How well does HATS work and how quickly can it expose host applications? Dahl says that prospective customers often ask him to demonstrate the tool on their own mainframe applications. In many cases, he says, he can repurpose a host application in as little as 15 or 20 minutes, once his laptop is hooked up.
Now that the HATS and Host Publisher tools have been combined into a single product, says IBM’s Heid, enterprise customers can use HATS to rapidly expose mainframe applications, and—if they have J2EE coding talent on staff—then use Host Publisher to customize host applications. “If you’re buying HATS 5.0, you can set it up and install it, [and] within two hours you can provide the rules-based technology to the green screens and automatically convert them,” he explained. “And now you can also have the Host Publisher functions brought in and made available, so you can continue on from the customization scenario and begin to integrate other host back-ends and reconstitute how the data is shown.”

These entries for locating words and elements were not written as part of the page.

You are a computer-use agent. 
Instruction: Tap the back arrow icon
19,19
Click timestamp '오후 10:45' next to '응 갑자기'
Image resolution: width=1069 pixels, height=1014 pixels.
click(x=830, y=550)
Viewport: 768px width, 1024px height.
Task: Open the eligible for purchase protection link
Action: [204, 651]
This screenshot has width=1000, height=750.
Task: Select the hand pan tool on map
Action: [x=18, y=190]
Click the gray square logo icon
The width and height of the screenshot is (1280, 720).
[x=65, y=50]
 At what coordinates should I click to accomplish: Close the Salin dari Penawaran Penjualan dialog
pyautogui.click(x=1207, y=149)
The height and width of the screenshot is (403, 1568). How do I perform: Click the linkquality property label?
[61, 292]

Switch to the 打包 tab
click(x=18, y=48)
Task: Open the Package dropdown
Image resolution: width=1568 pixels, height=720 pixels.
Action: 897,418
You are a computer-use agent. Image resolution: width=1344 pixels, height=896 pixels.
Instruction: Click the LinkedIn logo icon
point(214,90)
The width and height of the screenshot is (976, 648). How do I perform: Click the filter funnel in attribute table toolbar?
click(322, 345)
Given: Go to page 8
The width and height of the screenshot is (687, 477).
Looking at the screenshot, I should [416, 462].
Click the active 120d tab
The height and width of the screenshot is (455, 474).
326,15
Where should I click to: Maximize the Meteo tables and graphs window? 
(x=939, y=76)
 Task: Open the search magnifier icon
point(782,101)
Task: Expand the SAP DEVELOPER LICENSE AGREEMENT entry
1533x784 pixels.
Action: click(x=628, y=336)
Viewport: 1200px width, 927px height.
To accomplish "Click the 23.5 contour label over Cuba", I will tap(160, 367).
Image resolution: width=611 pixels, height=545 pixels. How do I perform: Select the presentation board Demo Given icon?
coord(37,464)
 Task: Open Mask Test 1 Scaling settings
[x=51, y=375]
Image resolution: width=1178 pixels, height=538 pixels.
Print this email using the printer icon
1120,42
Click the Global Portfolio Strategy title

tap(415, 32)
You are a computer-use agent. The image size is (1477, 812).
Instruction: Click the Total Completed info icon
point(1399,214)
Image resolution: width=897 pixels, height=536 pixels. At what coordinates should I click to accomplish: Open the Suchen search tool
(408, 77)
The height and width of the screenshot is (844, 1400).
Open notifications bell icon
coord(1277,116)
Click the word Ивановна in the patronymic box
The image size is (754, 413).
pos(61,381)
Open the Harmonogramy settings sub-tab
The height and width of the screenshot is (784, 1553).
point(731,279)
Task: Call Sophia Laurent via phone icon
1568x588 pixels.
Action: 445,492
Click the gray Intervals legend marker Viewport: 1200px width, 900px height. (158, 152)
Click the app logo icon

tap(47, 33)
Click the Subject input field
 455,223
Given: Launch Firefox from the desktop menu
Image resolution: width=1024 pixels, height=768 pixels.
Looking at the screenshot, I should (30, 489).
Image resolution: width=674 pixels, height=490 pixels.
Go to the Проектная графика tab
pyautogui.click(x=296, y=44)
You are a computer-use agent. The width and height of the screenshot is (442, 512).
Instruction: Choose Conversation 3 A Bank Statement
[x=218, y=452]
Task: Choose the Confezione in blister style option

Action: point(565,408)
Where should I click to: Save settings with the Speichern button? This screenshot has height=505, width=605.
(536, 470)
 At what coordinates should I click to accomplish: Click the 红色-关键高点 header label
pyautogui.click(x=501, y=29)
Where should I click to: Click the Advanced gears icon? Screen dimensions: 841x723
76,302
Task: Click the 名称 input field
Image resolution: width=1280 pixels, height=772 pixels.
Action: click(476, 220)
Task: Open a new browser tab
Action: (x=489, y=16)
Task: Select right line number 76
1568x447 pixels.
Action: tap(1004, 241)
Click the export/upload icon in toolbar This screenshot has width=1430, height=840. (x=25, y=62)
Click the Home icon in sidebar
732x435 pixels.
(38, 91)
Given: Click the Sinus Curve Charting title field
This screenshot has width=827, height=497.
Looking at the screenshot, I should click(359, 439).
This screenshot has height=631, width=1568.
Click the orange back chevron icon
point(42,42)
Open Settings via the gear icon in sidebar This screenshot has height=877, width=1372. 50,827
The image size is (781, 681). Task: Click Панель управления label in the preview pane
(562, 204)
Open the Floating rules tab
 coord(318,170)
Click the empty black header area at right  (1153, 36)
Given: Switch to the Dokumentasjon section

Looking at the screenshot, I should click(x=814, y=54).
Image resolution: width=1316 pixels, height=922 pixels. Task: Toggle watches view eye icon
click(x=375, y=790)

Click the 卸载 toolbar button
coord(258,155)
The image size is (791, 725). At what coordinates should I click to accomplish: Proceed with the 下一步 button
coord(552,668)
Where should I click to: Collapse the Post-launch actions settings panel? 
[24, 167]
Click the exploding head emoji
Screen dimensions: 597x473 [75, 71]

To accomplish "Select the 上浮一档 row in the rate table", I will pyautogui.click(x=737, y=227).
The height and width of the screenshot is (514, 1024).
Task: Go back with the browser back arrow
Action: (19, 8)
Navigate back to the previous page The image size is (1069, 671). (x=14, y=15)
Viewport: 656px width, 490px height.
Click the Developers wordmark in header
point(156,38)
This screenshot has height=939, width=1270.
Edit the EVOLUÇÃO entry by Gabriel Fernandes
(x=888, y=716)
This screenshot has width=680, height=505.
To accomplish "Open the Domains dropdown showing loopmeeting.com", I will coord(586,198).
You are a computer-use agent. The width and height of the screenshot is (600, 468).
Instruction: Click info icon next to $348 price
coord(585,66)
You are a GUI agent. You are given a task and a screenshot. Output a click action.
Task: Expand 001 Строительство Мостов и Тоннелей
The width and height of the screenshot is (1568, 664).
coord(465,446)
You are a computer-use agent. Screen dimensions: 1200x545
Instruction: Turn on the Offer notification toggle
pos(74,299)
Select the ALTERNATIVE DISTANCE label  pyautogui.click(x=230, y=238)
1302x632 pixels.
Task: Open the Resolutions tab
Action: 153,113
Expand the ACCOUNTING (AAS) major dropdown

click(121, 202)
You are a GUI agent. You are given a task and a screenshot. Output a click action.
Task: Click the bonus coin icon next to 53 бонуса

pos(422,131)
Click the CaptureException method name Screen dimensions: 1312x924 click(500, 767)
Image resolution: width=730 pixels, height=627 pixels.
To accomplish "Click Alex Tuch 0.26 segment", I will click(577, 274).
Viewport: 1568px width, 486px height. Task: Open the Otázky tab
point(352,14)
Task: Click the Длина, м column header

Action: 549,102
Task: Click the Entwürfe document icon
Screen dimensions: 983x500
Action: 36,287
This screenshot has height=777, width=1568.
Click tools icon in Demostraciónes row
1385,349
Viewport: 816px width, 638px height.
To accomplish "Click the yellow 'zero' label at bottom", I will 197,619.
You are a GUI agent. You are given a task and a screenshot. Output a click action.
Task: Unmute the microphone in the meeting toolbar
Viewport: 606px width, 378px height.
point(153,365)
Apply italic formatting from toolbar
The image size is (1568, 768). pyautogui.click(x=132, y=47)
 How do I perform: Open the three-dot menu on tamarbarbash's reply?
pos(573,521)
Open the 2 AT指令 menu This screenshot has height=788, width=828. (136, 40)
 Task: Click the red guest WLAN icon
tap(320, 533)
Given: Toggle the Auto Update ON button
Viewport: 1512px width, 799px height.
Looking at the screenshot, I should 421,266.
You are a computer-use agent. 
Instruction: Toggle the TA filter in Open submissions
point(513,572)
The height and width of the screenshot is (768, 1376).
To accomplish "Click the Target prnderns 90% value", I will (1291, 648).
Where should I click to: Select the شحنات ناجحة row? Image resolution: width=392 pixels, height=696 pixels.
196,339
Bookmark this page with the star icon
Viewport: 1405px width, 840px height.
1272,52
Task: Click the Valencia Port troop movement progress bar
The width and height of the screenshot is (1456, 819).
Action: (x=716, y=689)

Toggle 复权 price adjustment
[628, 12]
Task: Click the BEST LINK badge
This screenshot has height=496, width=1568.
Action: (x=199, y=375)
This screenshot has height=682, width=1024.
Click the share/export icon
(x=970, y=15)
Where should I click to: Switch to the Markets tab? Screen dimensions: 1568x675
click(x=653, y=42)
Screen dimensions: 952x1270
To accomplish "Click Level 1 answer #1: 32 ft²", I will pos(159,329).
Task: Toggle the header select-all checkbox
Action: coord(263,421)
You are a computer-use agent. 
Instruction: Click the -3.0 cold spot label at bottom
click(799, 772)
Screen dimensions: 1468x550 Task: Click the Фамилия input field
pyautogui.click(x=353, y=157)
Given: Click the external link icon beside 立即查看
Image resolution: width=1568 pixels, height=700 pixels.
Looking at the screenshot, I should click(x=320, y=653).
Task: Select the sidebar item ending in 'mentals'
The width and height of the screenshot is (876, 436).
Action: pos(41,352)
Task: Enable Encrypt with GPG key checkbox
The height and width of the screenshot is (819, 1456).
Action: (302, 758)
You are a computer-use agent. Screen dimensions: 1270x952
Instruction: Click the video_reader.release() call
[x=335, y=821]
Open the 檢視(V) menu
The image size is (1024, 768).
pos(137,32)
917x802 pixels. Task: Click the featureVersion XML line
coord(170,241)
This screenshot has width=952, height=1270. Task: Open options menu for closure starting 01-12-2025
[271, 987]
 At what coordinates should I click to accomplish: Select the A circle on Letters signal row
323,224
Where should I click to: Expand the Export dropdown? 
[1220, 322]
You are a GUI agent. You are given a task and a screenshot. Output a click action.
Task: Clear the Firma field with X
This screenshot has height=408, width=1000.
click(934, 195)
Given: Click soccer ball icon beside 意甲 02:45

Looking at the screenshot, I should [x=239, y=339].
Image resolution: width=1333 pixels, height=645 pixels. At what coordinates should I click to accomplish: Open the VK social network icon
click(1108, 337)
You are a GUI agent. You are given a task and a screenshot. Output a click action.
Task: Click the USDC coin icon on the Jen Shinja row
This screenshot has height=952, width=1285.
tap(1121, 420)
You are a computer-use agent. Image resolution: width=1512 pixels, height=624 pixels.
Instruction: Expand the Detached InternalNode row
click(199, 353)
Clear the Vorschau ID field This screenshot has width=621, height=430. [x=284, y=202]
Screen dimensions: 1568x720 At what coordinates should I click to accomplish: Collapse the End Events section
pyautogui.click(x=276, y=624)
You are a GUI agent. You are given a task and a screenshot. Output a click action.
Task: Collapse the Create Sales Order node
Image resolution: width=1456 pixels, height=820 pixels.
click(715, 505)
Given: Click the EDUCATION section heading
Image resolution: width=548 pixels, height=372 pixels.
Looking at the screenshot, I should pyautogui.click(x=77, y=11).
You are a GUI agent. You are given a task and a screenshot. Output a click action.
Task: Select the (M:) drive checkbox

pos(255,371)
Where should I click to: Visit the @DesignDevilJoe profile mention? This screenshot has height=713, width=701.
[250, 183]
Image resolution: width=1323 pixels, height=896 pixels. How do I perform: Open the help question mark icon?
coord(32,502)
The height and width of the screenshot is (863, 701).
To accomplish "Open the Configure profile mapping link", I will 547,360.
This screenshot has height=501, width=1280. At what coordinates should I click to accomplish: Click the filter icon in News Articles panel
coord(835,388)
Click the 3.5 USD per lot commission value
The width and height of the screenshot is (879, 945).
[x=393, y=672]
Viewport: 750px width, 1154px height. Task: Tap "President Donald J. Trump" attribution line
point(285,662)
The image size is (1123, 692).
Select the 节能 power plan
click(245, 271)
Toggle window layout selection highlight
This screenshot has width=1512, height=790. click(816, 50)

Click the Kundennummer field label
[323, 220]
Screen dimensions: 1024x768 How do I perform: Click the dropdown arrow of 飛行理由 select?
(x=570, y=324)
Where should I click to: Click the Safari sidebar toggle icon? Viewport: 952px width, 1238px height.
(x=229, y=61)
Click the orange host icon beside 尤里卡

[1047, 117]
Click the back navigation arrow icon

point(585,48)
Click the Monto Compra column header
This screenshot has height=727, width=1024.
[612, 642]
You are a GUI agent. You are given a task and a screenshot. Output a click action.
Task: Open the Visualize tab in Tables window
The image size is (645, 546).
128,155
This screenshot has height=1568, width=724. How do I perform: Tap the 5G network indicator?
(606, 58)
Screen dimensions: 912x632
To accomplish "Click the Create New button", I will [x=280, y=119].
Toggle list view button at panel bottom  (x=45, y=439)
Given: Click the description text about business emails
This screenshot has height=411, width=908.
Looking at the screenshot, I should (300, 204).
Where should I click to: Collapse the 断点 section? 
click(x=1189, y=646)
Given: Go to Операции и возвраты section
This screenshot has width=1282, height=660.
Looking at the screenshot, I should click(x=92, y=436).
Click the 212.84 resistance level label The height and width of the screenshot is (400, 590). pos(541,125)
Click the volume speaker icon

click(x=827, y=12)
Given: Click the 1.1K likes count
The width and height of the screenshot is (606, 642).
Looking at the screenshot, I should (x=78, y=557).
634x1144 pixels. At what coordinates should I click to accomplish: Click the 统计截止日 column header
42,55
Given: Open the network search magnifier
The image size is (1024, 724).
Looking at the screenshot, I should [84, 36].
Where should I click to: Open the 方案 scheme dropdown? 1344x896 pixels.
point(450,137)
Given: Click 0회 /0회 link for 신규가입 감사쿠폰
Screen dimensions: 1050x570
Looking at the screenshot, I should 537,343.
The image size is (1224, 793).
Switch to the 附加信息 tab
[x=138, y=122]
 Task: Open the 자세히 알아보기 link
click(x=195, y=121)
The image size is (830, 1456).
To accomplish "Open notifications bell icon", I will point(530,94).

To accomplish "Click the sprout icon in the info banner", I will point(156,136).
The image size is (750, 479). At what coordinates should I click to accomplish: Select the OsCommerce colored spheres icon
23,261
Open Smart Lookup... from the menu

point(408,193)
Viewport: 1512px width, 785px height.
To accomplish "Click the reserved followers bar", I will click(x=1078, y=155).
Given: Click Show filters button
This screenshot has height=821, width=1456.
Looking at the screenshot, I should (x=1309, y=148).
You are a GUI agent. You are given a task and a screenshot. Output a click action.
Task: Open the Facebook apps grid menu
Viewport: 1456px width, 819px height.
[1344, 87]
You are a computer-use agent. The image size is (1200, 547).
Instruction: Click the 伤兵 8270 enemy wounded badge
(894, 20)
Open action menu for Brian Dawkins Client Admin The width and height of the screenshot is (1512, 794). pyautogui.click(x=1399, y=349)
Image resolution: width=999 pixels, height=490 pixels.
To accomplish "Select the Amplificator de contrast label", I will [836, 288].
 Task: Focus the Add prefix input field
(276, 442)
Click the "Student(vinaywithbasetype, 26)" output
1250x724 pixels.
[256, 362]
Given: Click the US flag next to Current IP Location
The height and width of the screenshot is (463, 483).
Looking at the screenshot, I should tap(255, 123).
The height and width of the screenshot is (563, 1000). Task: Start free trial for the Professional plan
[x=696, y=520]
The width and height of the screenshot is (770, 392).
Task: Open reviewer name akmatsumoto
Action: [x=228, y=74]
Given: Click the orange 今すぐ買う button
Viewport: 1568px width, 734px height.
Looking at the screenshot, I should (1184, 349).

Elsewhere, says Jim Rhyne, a distinguished engineer and eServer tools and enterprise modernization architect with Big Blue, customers can use HATS’ WebSphere underpinnings to expose mainframe business processes as Web services, which can deliver genuine business ROI. “Why are people doing this? Why do they want to move to this Web services interconnect paradigm? Increasingly, they’re looking at software integration and process automation as key factors to being quick to market and being more efficient as a business, and that’s the part that WebSphere has to play in this,” he argues. “We see it as being the hub technology that supports software integration on the one hand and business process automation on the other.”
Mark Vanston, a program director with research firm META Group, says that even though IBM isn’t the only vendor shopping Web-services-ready host integration tools, it’s certainly seeing a lot more traction than many of its competitors. “If you’re a [Big] Blue-centric organization, if you’re a large organization, chances are you’re using the [WebSphere] application server, the Eclipse Studio, [and] a variety of different products to externalize [your host applications],” he agrees, noting that most traditional purveyors of host access or host integration technologies haven’t yet had a lot of success selling their next-generation spins on these technologies.
One reason for IBM’s success, speculates Mainline’s Dahl, is that HATS enables the same folks who understand the underlying business logic of host applications to rapidly expose them and get up to speed on Java, Web services, and other programming methods over time. “It allows you to go from COBOL to Java without changing languages right off the bat, and it makes a smoother transition for us older folks to not have to learn Java right now,” he observes. “I don’t have to learn Java—I can use this tool to do that, and learn as I go, by allowing the system to generate that code, and then I can examine that code to understand what it’s doing without having to write it natively.”
Stephen Swoyer is a Nashville, TN-based freelance journalist who writes about technology.